[LLVMdev] RFC: Binary format for instrumentation based profiling data

Tue Mar 25 11:05:38 PDT 2014

On Mar 25, 2014, at 10:46 AM, Robinson, Paul <Paul_Robinson at playstation.sony.com> wrote:

>> On Mar 24, 2014, at 10:08 AM, Robinson, Paul
>> <Paul_Robinson at playstation.sony.com> wrote:
>> 
>>>> We seem to have some agreement that two formats for instrumentation
>>>> based profiling is worthwhile. These are that emitted by compiler-rt
>> in
>>>> the instrumented program at runtime (format 1), and that which is
>>>> consumed by clang when compiling the program with PGO (format 2).
>>>> 
>>>> Format 1
>>>> --------
>>>> 
>>>> This format should be efficient to write, since the instrumented
>> program
>>>> should run with as little overhead as possible. This also doesn't
>> need
>>>> to be stable, and we can assume the same version of LLVM that was
>> used
>>>> to instrument the program will read the counter data. As such, the
>> file
>>>> format is versioned (so we can easily reject versions we don't
>>>> understand) and consists basically of a memory dump of the relevant
>>>> profiling counters.
>>> 
>>> The "same version" assertion isn't completely true, at a previous job
>>> we had clients who preferred not to regenerate profile data unless
>> they
>>> actually had to (because it was a big pain and took a long time).  But
>>> as long as the versioning is based on actual format changes, not just
>>> repurposing the current LLVM version number (making the previous data
>>> unusable for no technical reason), that's okay.
>> 
>> Format 1 (extension .profraw since r204676) should be run immediately
>> through llvm-profdata to generate format 2 (extension .profdata).  The
>> only profiles that should be kept around are format 2.
> 
> Okay, but the version comment still applies to format 2 then.

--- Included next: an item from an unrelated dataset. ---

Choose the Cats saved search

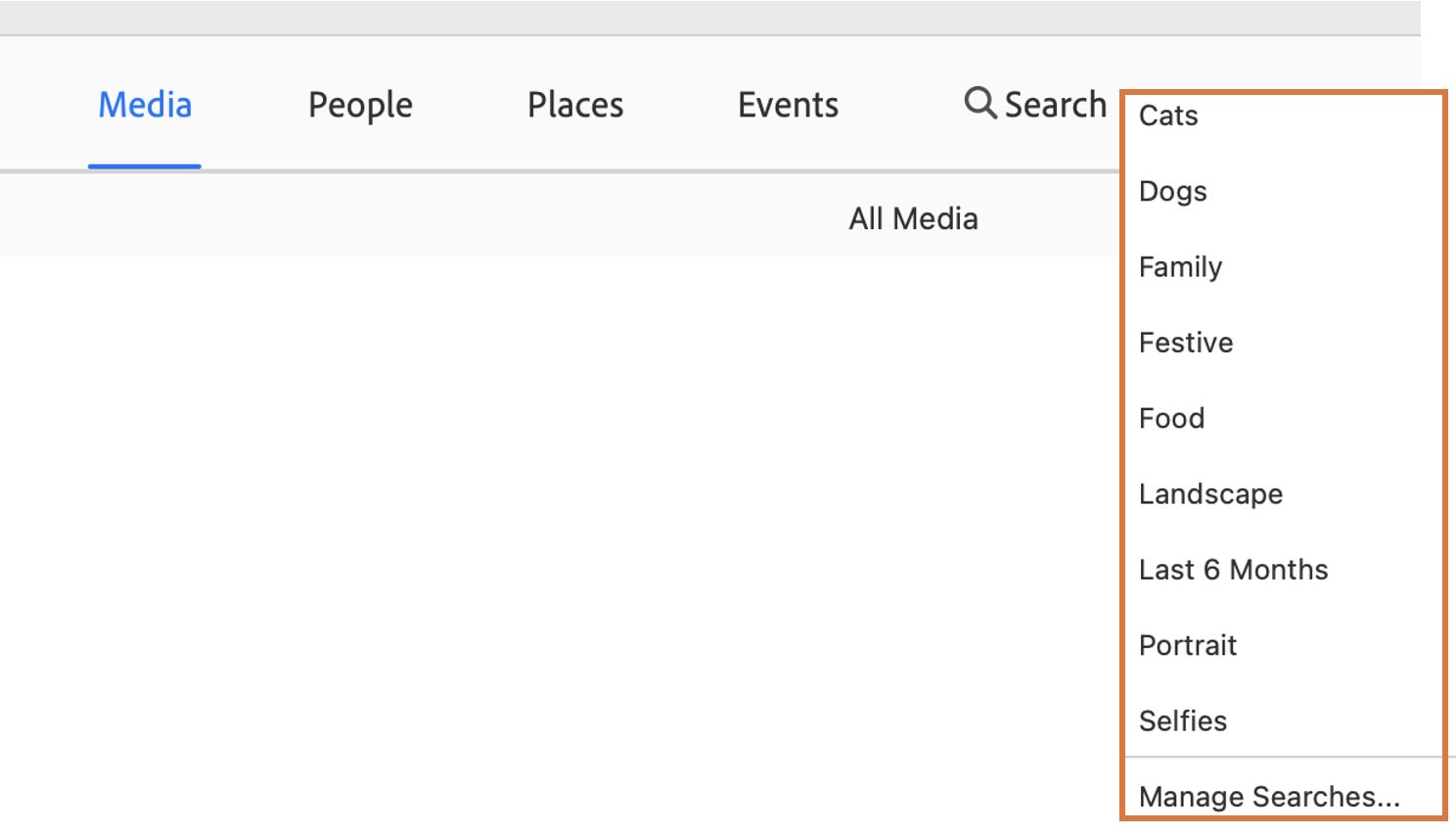1168,116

Right.  Format 2 needs to be auto-upgraded if we have version changes.

> 
>> 
>>> As long as I'm bothering to say something, is there some way that the
>>> tools will figure out that you're trying to apply old data to new
>> files
>>> that have changed in ways that make the old data inapplicable?  Sorry
>>> if this has been brought up elsewhere and I just missed it.
>>> -paulr
>> 
>> There's a hash for each function based on the layout of the counters
>> assigned to it.  If the hash from the data doesn't match the current
>> frontend, the data is ignored.  Currently, the hash is extremely naive:
>> the number of counters.
> 
> Eww.  Should be CFG-based.  I think merge-similar-functions has a way
> to compute this?

Working on it in "[PATCH] InstrProf: Calculate a better function hash" :).